The Government have announced an additional £18m of funding to support music education during 2015/16. This funding will go direct to music education hubs to help them fulfil their core roles. As Alan Davey says in the press release, this will help them plan with more confidence for the next year or so.
I welcome this additional funding. However, there are a couple of provisos. Firstly, this ‘additional’ money comes after significant cuts of around 10% every year to music education funding over the last few years. This additional money still means that music education funding is woefully short of where it was when this Government came to office.

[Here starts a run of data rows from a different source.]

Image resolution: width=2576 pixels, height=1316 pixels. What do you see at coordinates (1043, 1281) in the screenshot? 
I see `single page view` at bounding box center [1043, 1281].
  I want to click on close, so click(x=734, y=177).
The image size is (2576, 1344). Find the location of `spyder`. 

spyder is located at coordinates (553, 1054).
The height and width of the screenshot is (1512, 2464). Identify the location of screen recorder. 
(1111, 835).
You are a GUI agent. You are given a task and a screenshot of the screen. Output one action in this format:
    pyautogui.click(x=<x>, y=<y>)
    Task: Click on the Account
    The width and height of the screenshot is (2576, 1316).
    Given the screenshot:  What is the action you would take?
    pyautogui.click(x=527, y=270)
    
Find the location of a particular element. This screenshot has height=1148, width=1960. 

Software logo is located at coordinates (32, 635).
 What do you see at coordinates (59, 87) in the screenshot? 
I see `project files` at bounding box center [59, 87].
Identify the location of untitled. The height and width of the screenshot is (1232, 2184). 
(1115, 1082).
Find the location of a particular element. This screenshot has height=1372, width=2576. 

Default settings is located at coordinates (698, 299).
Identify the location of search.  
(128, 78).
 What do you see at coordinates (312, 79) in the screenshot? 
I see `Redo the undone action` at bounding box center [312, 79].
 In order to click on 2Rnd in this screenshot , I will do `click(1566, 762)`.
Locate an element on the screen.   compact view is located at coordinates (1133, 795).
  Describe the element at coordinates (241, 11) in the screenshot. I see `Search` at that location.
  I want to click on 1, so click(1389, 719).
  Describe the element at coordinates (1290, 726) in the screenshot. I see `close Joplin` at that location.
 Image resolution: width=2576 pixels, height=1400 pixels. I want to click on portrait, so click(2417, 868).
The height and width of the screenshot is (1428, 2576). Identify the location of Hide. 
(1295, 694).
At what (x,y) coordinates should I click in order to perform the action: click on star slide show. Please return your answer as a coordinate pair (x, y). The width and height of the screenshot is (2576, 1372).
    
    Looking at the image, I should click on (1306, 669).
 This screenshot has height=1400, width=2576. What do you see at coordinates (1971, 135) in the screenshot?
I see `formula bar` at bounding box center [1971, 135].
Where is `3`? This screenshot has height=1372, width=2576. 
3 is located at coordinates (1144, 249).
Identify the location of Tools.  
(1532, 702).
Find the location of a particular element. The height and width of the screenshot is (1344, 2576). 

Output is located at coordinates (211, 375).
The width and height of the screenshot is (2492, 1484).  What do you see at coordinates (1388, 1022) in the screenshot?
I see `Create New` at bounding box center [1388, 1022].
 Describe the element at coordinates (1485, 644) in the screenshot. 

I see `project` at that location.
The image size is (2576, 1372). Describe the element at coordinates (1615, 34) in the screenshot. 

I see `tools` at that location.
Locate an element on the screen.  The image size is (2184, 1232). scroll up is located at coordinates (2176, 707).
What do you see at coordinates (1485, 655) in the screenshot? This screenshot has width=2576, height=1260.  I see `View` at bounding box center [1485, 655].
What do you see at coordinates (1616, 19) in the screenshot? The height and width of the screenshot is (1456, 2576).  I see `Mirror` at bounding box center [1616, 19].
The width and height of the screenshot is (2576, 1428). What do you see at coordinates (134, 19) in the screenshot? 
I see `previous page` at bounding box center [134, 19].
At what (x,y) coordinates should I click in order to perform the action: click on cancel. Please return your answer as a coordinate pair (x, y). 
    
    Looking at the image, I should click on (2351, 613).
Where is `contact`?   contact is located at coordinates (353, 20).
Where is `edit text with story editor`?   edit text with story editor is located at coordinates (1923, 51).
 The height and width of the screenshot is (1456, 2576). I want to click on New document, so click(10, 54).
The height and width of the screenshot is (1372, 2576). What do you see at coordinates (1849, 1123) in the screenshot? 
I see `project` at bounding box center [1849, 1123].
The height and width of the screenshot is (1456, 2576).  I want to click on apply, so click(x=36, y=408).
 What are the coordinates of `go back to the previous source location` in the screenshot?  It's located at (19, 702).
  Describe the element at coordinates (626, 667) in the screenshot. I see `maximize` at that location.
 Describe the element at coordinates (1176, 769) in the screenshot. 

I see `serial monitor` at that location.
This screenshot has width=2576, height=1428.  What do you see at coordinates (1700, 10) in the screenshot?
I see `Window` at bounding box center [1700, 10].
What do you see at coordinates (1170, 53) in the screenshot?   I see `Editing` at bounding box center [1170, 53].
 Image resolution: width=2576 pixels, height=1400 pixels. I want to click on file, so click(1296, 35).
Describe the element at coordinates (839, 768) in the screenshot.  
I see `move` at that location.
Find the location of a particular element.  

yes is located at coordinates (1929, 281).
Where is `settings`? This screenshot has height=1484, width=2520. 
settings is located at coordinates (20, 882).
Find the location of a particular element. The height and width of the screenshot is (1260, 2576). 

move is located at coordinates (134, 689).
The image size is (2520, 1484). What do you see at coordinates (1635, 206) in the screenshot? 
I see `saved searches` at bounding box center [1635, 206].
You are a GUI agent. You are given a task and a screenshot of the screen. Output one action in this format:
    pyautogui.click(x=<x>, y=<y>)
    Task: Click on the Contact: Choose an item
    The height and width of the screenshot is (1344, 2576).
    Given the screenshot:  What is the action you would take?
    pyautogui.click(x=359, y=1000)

Secondly, the spectre of significant reductions in Local Authority funding for music education still remains given the ongoing consultation into the Educational Services Grant. I wrote about this back in April yet the Government have still given no assurances that music education services will remain a core part of this grant. The potential loses to music education as Local Authorities withdraw their support will make this ‘additional’ £17m pale into insignificance. As many of us know, across the breadth of our country, music services are shutting or restructuring as their core funding from Local Authorities diminishes year by year.
UPDATE: See my recent post about another announcement today (22/7/14) through a ministerial statement by David Laws. Local Authorities will retain the right to use ESG funding for music education should they so wish.
You might call me naive, but I think the crux of the argument is this. During the forthcoming election campaign, the Government can now say they have increased funding for music education (whilst in reality, over the whole term, they have decreased it).
The Government can now also blame Local Authorities for cutting music education funding and still maintain that they have supported it fully through this ‘increase’ in funding for music education hubs.
As usual, Tories cut and cut, privatise and then blame others when things go wrong. It’s pretty cynical but there you go.